El mar, territorio vedado
La Capitanía Marítima de Las Palmas ha establecido una zona de exclusión que afecta a pescadores y navegantes de la zona. La justificación oficial es la seguridad en el espacio marítimo, un eufemismo manejable. Mientras tanto, en Ceuta la crisis migratoria se recrudece y la comparación se dispara: hay quien recuerda que los ciudadanos que llegan en patera no reciben precisamente escolta marítima.
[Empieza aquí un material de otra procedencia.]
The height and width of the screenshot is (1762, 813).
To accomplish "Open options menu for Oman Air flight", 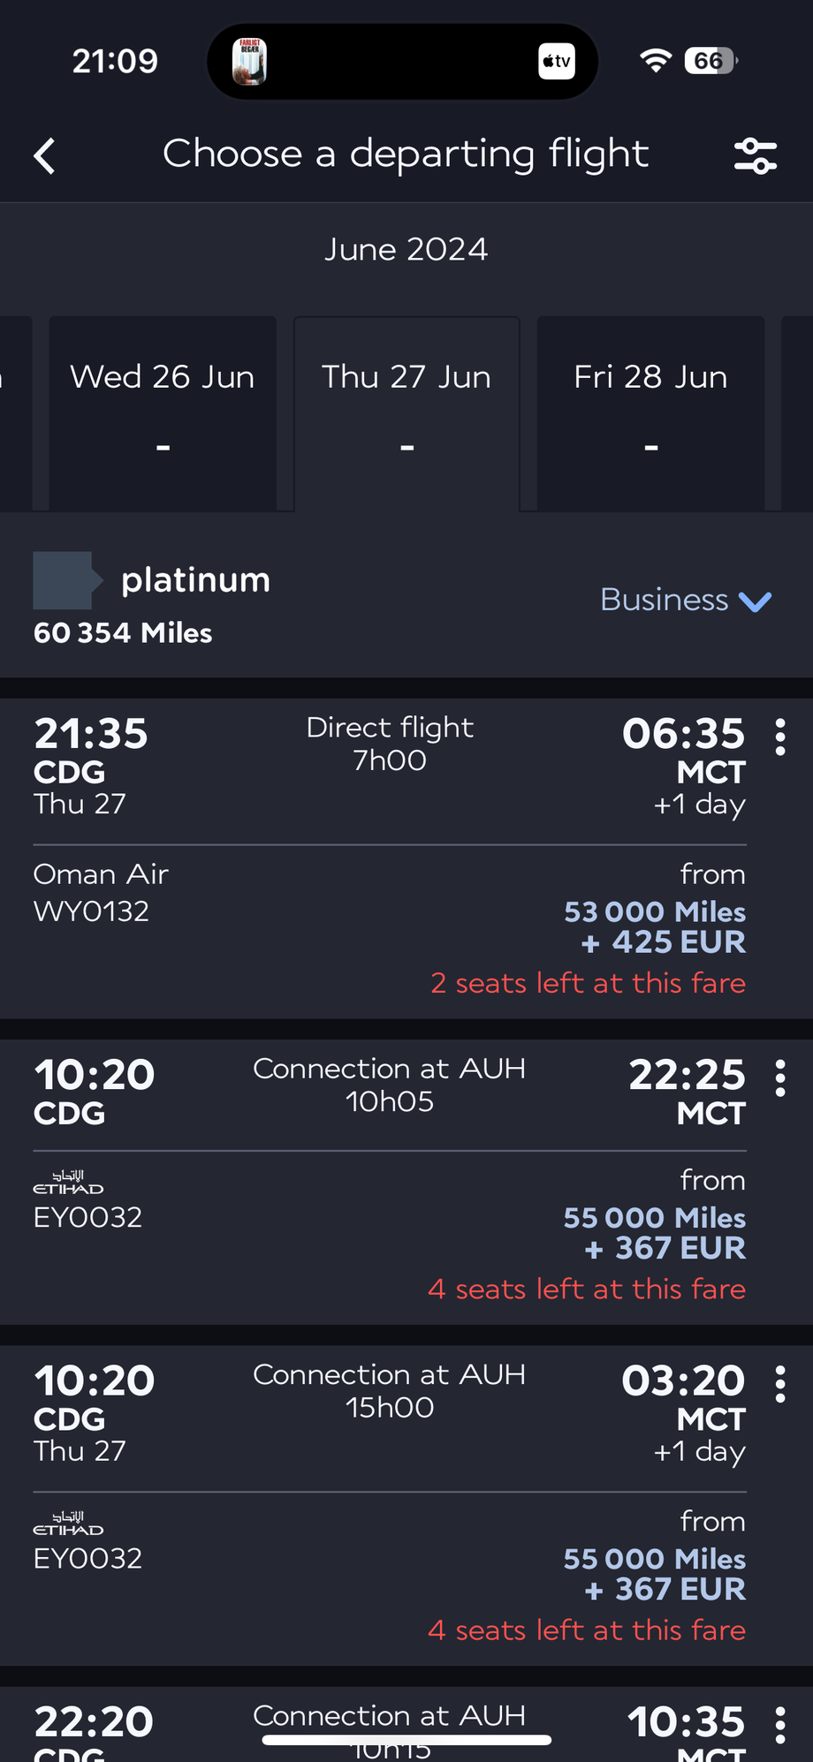I will coord(780,737).
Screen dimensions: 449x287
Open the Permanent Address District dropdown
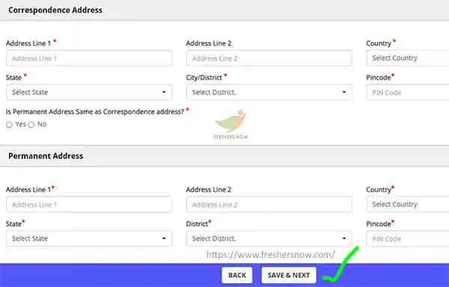(x=269, y=238)
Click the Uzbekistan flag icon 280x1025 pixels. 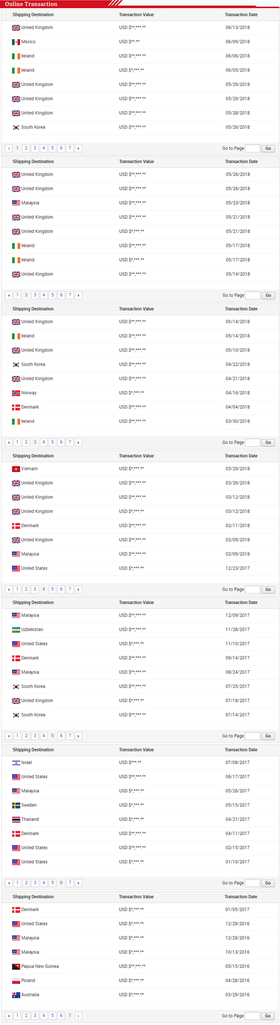[x=16, y=629]
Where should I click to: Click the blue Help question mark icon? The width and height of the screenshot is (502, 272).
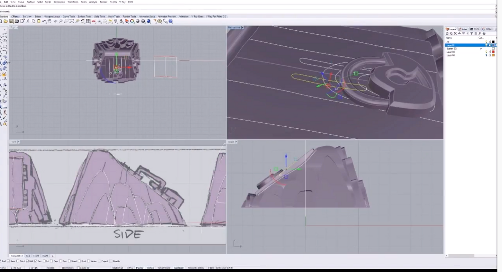coord(171,21)
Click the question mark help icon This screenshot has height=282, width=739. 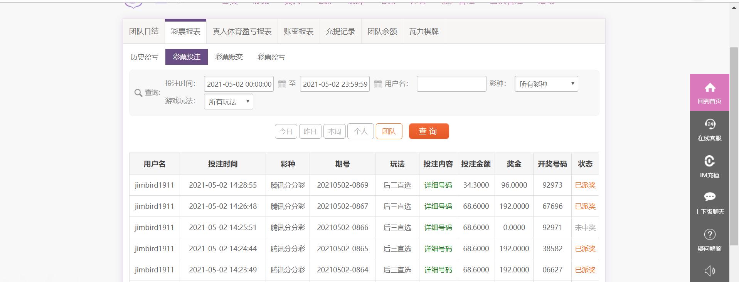709,235
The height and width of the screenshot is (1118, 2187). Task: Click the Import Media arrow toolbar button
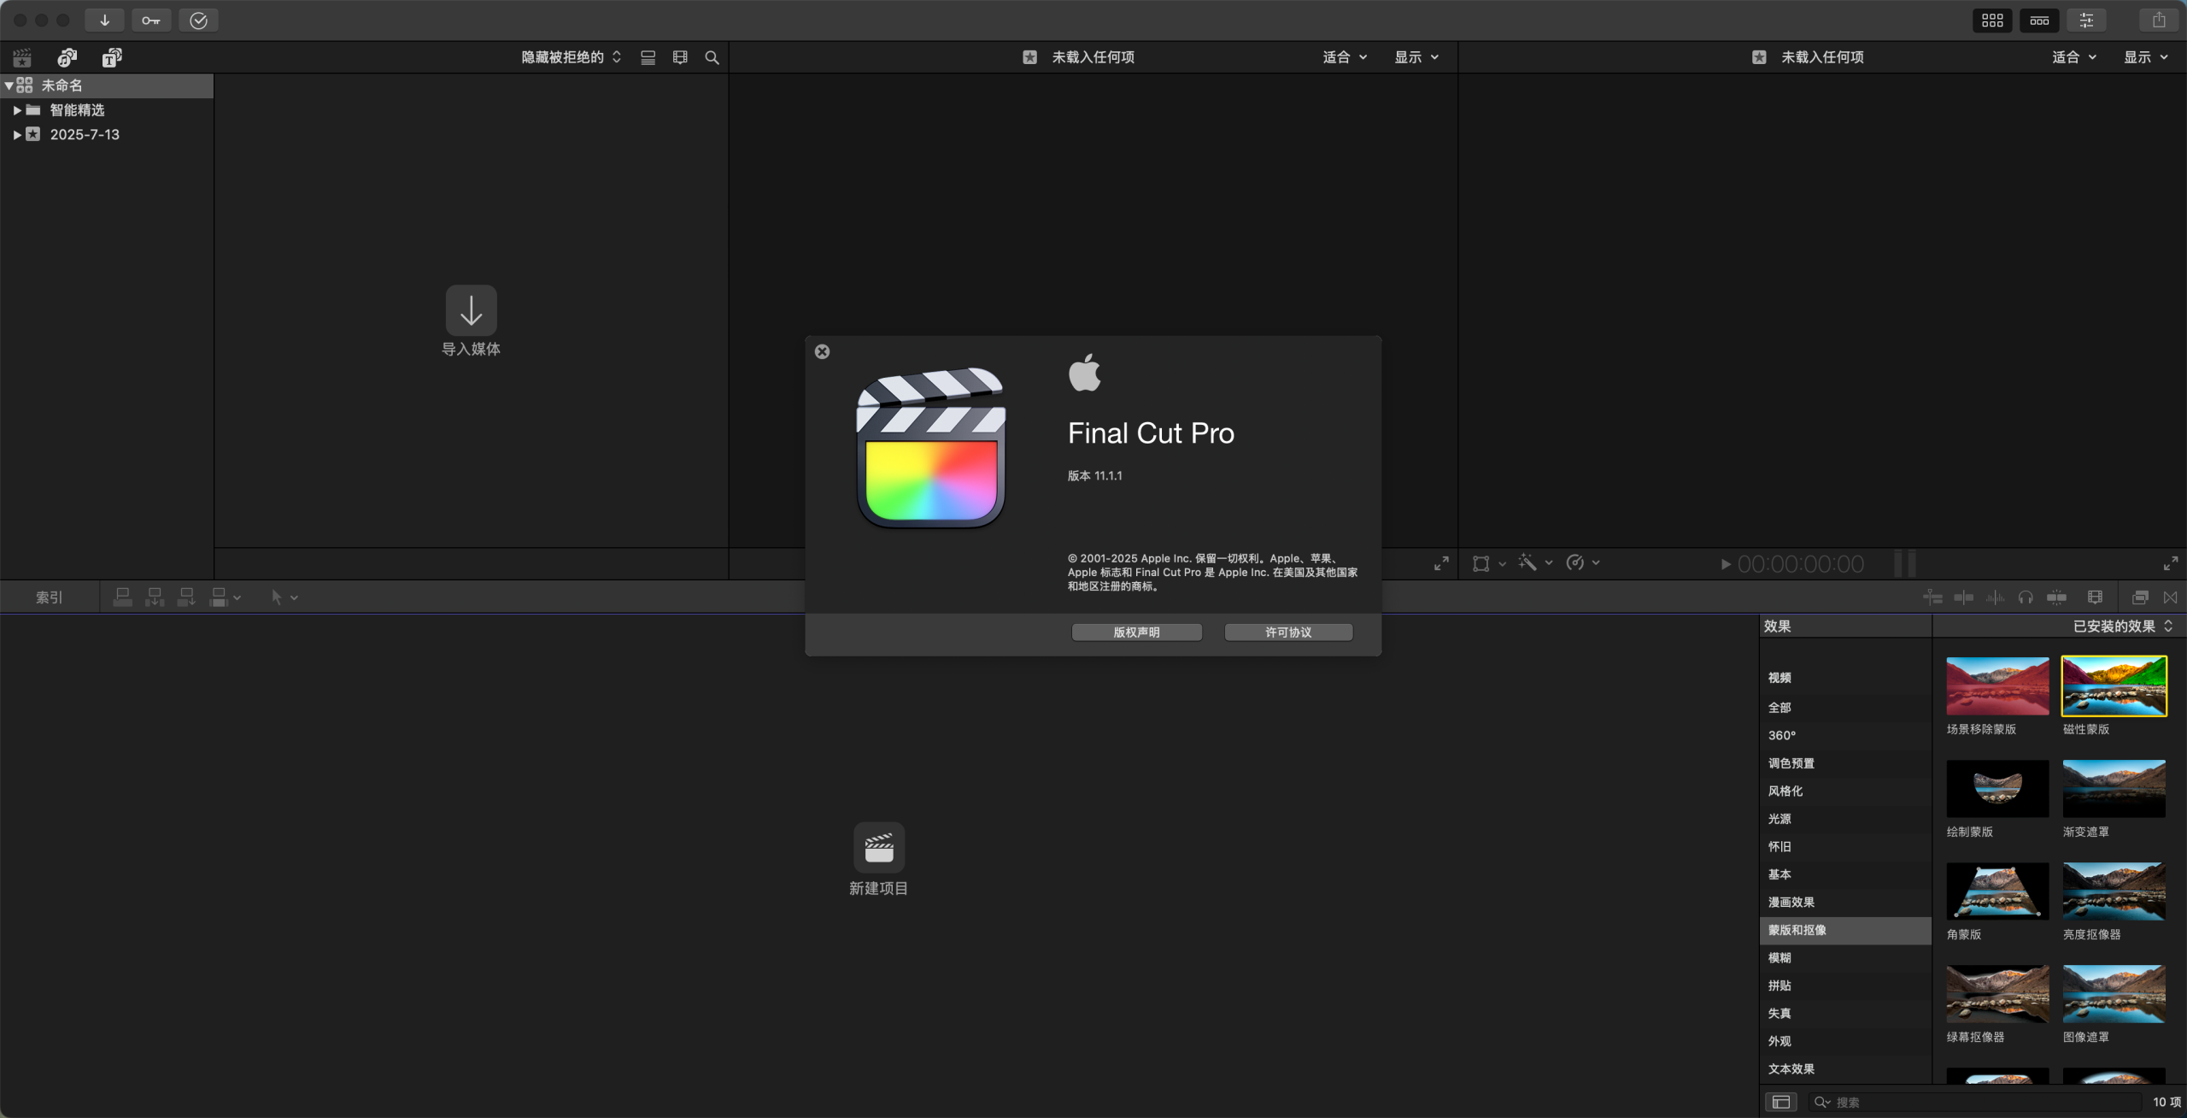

El contraste entre la protección de una playa privada de un cargo público y la desprotección de las costas en alerta migratoria es, como mínimo, incómodo.
Precedentes y privilegios
Las referencias históricas no se hicieron esperar. La comparación con el régimen de Franco aparece de inmediato, aunque los defensores del protocolo recuerdan que la seguridad presidencial siempre genera restricciones. El problema no es que se proteja a un jefe de Estado; es que se haga con la naturalidad de quien supone que su descanso vale más que el trabajo de los demás. Y los precedentes de este Gobierno, como la propia Capitanía reconoce, no son precisamente leves.
Con las fechas contradictorias y el alcance marcado por el Ministerio, el cierre del mar frente a La Mareta pasará sin grandes sobresaltos. Pero la imagen de un presidente que necesita un mar vacío para disfrutar de la espuma no necesita comentario. La ironía, como el agua, acaba encontrando su nivel.